For her home port city, that translates into about 300 jobs, $13 million in direct economic impact, plus another $30 million to $40 million in indirect impact, Ingram said.
She's also one of a kind. Though there are other riverboats, and even other riverboats with paddlewheels and backup diesel engines, the Delta Queen is the last boat of its type in the world that moves using only a paddlewheel, Ingram said.
The big condition to the passage of the Safety of the Sea law's exemption is that her owners replace 10 percent of her wood structure every year with a more fireproof material that satisfies the spirit of the law, which they'll have to do without destroying the historic character that makes her unique. And she is unique.
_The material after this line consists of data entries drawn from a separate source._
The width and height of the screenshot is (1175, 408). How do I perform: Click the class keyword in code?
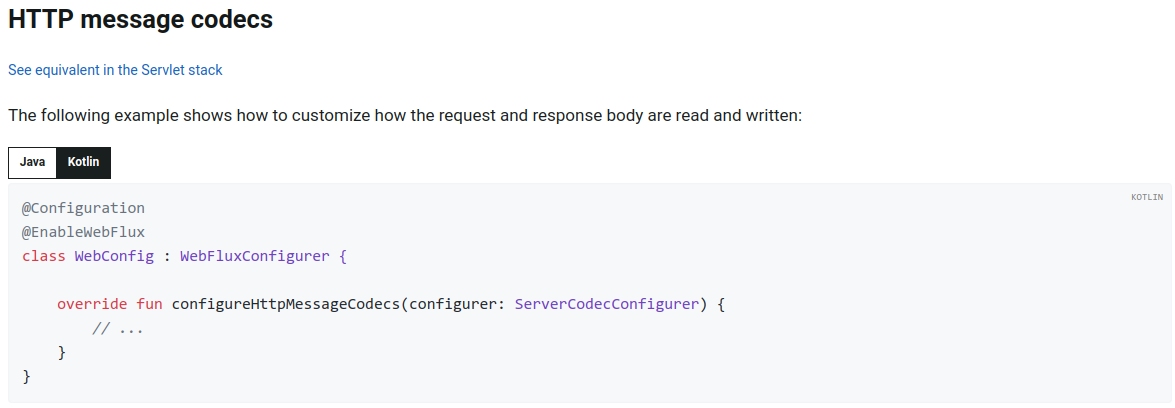pos(43,256)
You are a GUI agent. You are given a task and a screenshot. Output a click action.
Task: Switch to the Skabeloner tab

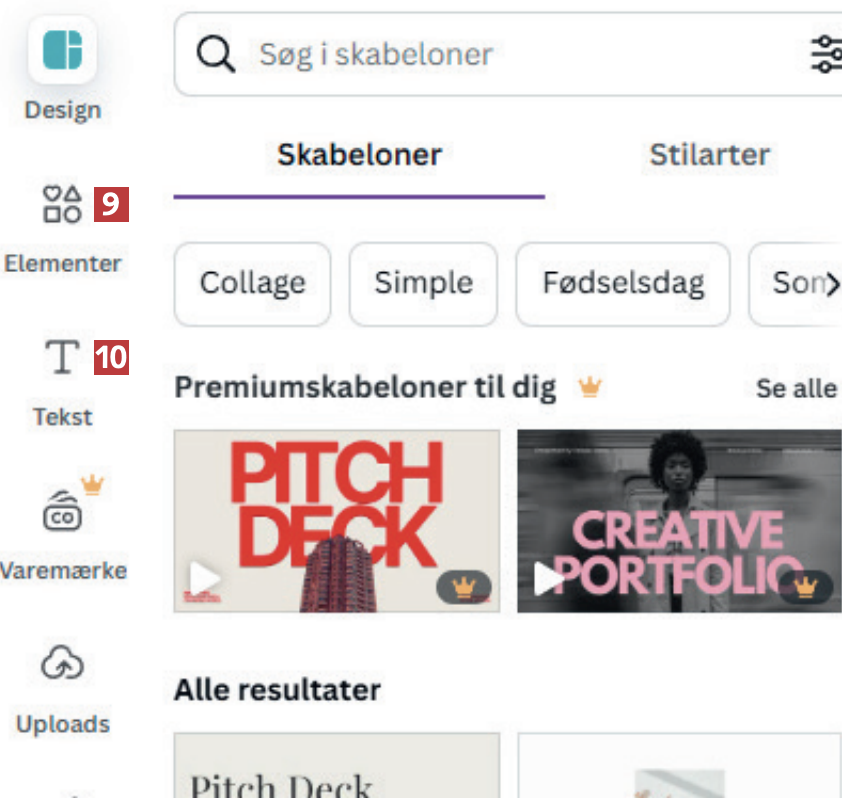point(359,155)
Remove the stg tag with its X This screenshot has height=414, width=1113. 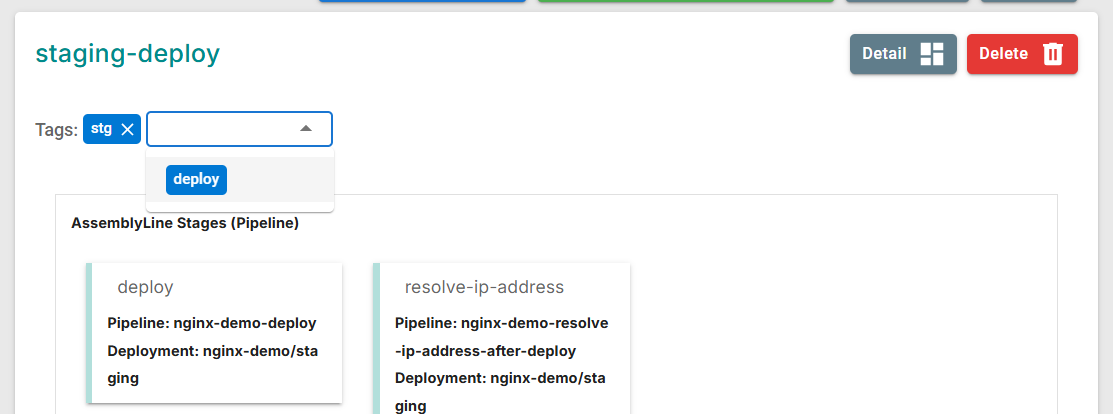(x=127, y=129)
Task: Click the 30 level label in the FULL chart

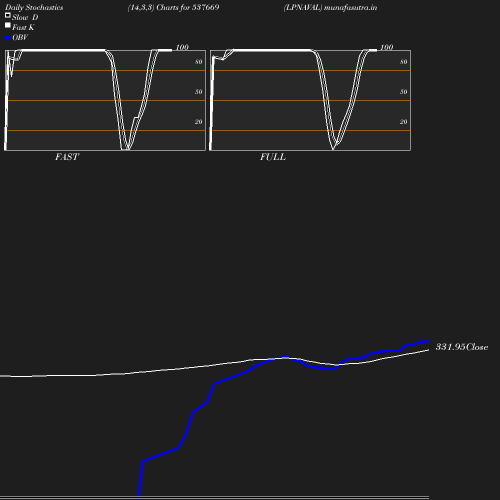Action: [x=403, y=92]
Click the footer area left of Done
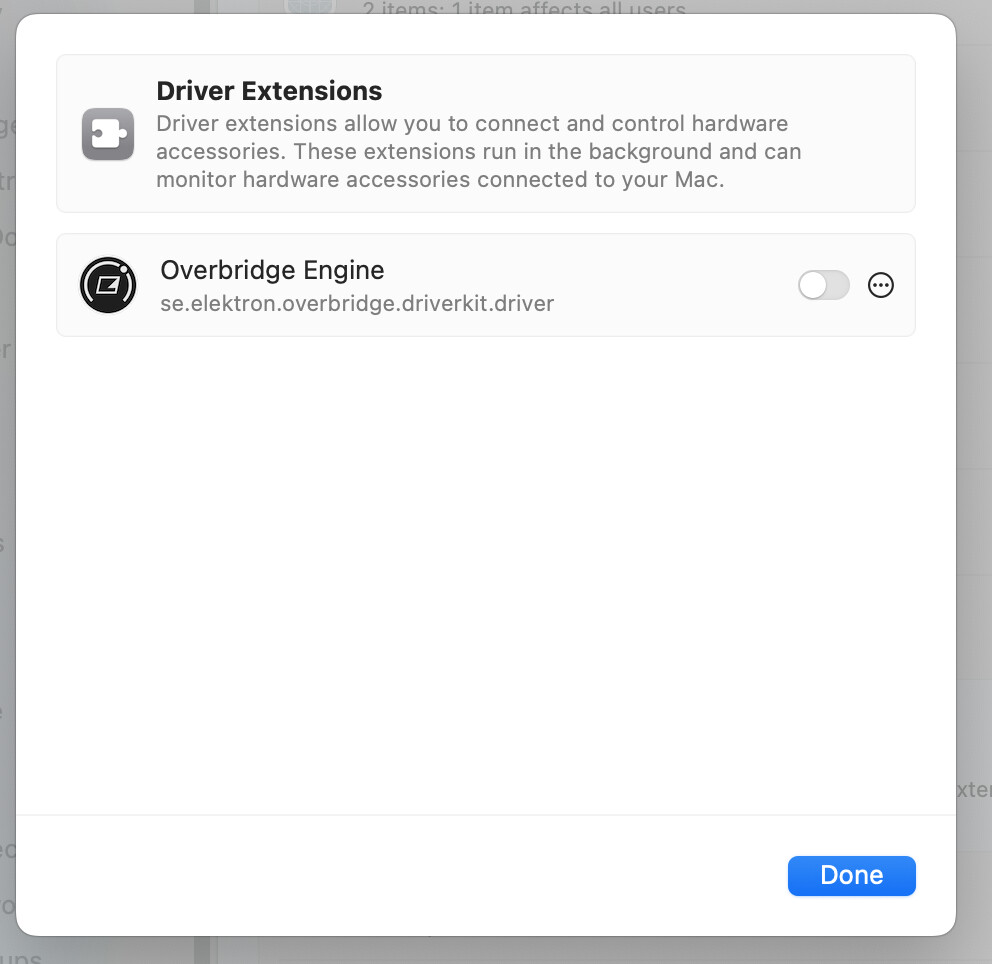Image resolution: width=992 pixels, height=964 pixels. pos(399,875)
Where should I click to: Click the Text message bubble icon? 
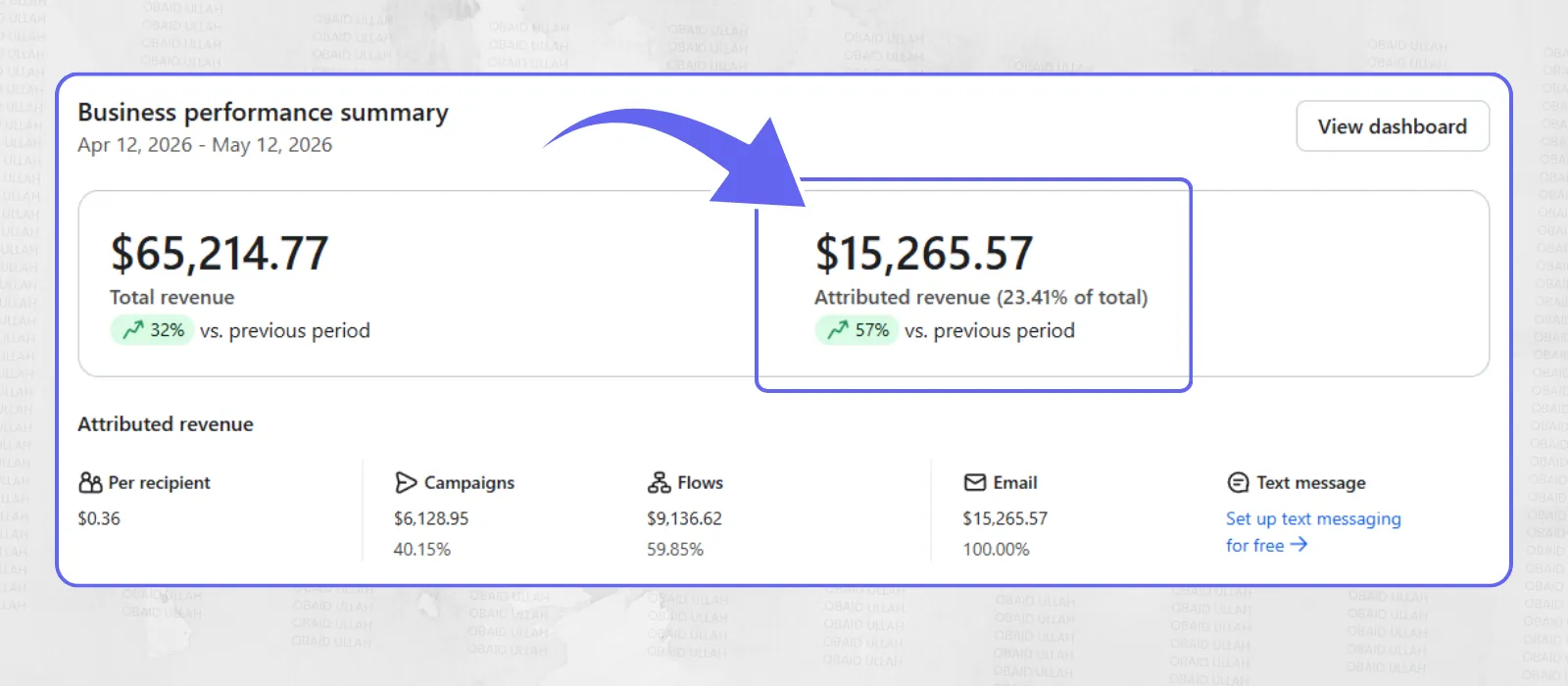tap(1238, 482)
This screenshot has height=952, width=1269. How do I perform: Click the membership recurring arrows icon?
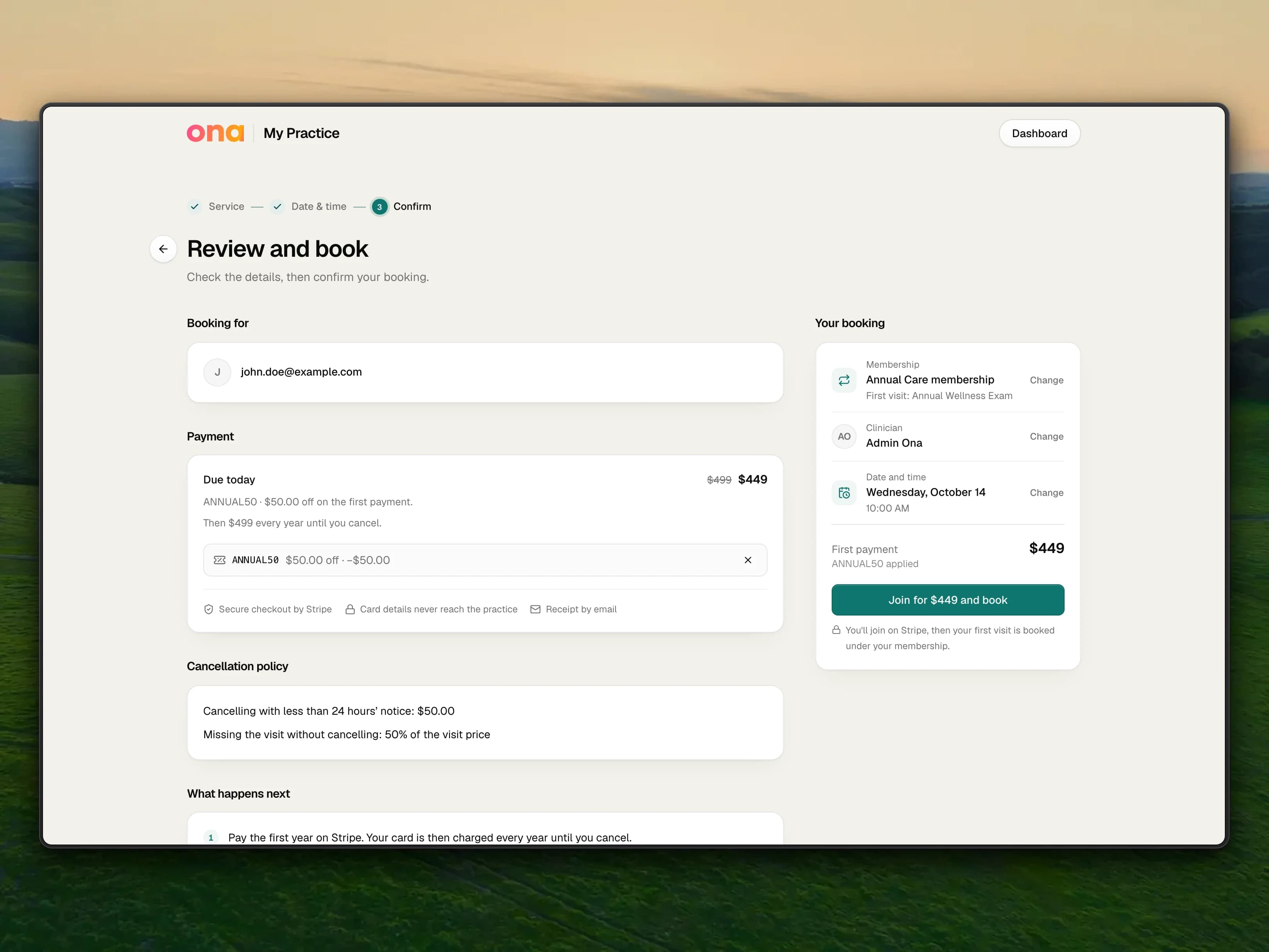tap(844, 379)
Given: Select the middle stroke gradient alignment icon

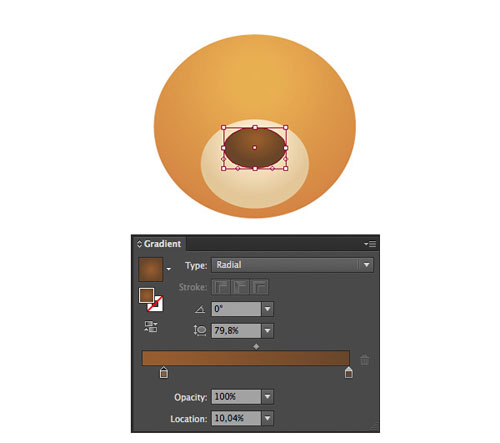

The Delta Queen is listed on the National Register of Historic Places, is classified as a National Historic Landmark and was recently designated as a National Treasure of the National Trust for Historic Preservation.
The trip to a shipyard just outside of New Orleans could take anywhere from nine to 14 days, depending on how fast the Mississippi River is flowing, Ingram said. Workers have taken the historic paintings down from her walls and encased them in bubble wrap for the journey. A captain and two engineers will ride with her during the journey in case something goes wrong. Her existing paddlewheel will be cut up and sold for souvenirs.
For those nursing nostalgia, Ingram chartered the Southern Belle to ride alongside the Queen on Sunday during her tug-assisted journey under the Market Street Bridge and downriver through Moccasin Bend to Williams Island. Then the boats will exchange whistle blows, balloons will be released, and the Queen will continue her journey.